Tuesday, March 27, 2018

Why Statistics, Surveys, and Polls are Often Wrong.

Are surveys, polls, and statistics actual science or just junk science?

People like to criticize the United States and say that our electoral process is flawed.  But you have to admit our electoral process is certainly not predictable.  There were just two elections, one in Russia and one in Egypt, and no one doubted the outcome of those elections for even a nanosecond.  Whereas in America, it's still possible for a surprise winner whether you like it or not.

We have a real democracy (sort of) and the winners are not predetermined by the powers-that-be.  If that were the case, then Hillary would be President today.  So maybe president Trump is a good thing - it's proof that we do have a democracy or at least an electoral system that is not outright rigged.  And no, Russian influence on people isn't the same thing as rigging an election.  People listening to Russian trolls are just being foolish.  But the Russian trolls aren't pushing the voting levers in Pennsylvania, Indiana Ohio, and Wisconsin - people are.   Foolish people, but people nevertheless.

On the eve of that election, the polls showed that Hillary would win in a cake walk.  Granted, she did win the popular vote, but pollsters also know about the Electoral College - and they still predicted she would win and the states that she lost - the critical "blue wall" turned out to be anything but blue.  How could they get this so wrong?

Statistics, surveys, and polls are often wrong - dead wrong - for a variety of reasons.  Surveys are particularly problematic as they often rely on self-reported data.
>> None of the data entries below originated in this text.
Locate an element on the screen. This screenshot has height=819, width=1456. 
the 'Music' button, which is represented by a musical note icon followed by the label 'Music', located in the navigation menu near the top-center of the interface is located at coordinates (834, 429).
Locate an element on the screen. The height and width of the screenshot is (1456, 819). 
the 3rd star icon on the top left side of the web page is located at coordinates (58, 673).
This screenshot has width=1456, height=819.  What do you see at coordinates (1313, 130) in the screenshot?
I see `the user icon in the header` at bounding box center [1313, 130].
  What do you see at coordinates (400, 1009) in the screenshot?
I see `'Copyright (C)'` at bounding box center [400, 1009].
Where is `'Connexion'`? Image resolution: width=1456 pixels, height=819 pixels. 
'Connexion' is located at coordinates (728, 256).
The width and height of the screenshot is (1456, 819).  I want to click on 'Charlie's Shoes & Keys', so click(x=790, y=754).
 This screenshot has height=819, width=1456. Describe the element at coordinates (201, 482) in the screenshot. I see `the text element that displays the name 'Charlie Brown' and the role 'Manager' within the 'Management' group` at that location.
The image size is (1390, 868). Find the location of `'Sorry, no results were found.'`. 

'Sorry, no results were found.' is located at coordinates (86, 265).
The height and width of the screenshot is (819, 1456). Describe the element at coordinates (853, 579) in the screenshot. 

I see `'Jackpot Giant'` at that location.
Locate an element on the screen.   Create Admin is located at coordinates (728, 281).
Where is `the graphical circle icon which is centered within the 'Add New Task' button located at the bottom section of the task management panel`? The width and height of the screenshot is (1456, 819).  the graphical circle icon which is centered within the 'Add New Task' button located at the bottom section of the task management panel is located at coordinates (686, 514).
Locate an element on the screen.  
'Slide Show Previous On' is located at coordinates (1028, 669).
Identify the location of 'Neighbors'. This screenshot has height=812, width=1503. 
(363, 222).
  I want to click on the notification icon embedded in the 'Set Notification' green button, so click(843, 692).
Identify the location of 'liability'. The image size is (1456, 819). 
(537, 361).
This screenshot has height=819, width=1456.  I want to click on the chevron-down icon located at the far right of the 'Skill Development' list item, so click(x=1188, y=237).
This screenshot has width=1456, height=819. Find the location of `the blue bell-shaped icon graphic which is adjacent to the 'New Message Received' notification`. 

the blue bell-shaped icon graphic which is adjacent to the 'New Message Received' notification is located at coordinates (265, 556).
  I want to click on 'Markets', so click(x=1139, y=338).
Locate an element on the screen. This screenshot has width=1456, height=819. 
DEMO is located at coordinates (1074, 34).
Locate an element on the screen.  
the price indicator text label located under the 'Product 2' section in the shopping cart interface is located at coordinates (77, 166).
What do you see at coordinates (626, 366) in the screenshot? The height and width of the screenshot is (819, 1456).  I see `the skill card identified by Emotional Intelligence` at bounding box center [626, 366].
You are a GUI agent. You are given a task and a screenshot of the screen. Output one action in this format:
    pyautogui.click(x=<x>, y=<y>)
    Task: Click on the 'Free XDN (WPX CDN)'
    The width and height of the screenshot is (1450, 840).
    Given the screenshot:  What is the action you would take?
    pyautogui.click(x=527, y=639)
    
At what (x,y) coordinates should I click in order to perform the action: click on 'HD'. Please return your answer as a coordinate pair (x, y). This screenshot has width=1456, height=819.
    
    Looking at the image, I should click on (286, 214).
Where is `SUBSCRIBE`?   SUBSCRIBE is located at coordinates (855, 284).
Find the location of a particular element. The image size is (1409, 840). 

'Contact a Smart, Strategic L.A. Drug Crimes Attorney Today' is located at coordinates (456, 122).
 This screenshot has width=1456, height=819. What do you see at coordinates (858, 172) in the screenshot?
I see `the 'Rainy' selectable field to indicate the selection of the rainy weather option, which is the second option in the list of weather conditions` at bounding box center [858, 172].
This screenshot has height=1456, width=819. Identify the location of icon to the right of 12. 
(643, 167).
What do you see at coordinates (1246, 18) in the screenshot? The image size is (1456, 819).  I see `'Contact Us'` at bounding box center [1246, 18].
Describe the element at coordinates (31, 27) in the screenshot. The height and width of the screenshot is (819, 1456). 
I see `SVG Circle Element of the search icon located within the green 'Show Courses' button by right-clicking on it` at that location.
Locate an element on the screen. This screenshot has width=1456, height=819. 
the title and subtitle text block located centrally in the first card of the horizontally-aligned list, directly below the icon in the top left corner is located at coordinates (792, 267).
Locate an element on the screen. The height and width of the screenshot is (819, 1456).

But when you conduct a survey, it's almost impossible to get a cross-section sample of a population group because the very nature of the survey selects certain people.

For example, if you called me on the telephone saying you're conducting a survey, I probably would hang up on you. Even if it was legitimate survey, I would be skeptical that it wasn't some sort of scam designed to take my money. And moreover I'm a busy person. I have better things to do than answer a bunch of stupid questions. And often, surveys go on and on with far too many questions. If in written form, they often go on for page after page. I noted before when we bought our pickup truck we received this enormous survey from some Automotive Quality Group that asking increasingly personal questions. After I reached page five, I realize I was being an idiot, and threw the entire thing in the trash. And that's the other problem with surveys - many of them are just bogus and an attempt to harvest your demographic data.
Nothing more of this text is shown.